The Côte Chalonnaise continues as a regular chain of hills along the same lines as the Côte d’Or to its north. But the countryside is much less uniform and turns into a jumble of limestone slopes on which vineyards appear amongst orchards and pasture. Local weather patterns are equally varied, giving importance to long proven zones like Givry, where most all of the production is Pinot Noir.

The Ragot family has winemaking roots that go all the way back to the mid 1700s. Presently it’s young Nicolas Ragot at the helm of this family domaine considered to be in the top tier of all producers in the Côte Chalonnaise. After studying winemaking in Beaune and work in South Africa, Nicolas moved back to the family estate in 2002, eventually succeeding his father Jean-Paul in 2008.

Nicolas manages a little over 22 acres that includes a fair share of 40+ year old vines. Cultivation is approached lutte raisonee, albeit with one hectare farmed organically with plans to expand that across all their holdings in the future. All of the fruit is hand-harvested and only indigenous yeasts are used.

Domaine Ragot “La Grande Berge” (Givry, Premier Cru 2014)
Special 6-pack price: $226 (~$38/bottle)

This Premier Cru is located in the south of the appellation, along a rocky, east-facing slope with excellent drainage. The Ragots have five parcels here, totaling a bit over five acres with vines varying between 15, 30 and 50 years. Aging takes place in French oak (30% new) for between 12 and 15 months. Grande Berge produces wines that are known for their subtlety and finesse and this 2014 is a prime example. A glass is bursting with aromatics, the foremost a heady floral component reminiscent of Chambolle-Musigny. Alongside are fresh berries, red licorice, and baked stone. A sip is simultaneously concentrated and spry, with a long, energetic finish. Drink now or squirrel some away in the cellar for another four to seven years.

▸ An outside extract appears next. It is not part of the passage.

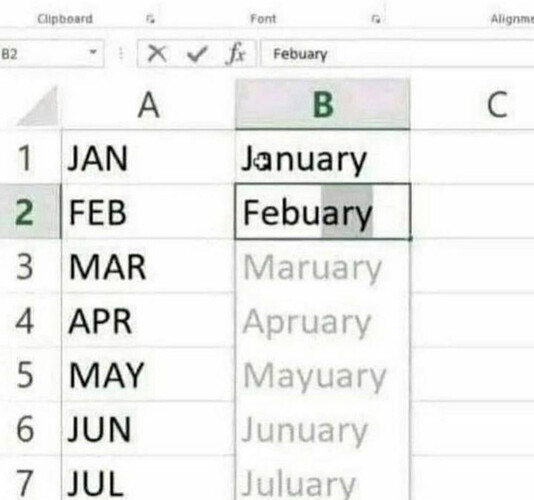Click the Select All corner triangle

[39, 106]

Other Wines Available from Domaine Ragot

Domaine Ragot “Clos Jus” (Givry, Premier Cru 2014)
Special 6-pack price: ~$42

Representing the top cuvée from Ragot, the Premier Cru Clos Jus vineyard lies at the very top end of Givry. This bottling comes from a 2.5 acre parcel on a slope of red clay and limestone that faces due east and was planted in 1990. Aging takes place in French oak (30% new) for between 12 and 15 months. This wine will reward the patient drinker after a few years in the cellar and continue to develop for most of a decade.

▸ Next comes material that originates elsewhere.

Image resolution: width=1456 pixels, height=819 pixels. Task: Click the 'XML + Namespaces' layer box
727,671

Domaine Ragot “Teppe des Cheneves” (Givry 2014)
Special 6-pack price: ~$36

A new parcel for the Ragot family. The vines were planted in 2009 in a vineyard that lies along nearly two acres that had been previously covered by forest. After clearing the east-facing slope, the Ragots planted Pinot Noir in high density on clay and limestone soils between 950 and 1,050 feet altitude. This is a wine more forward than Clos Jus and lighter on its feet than La Grande Berge.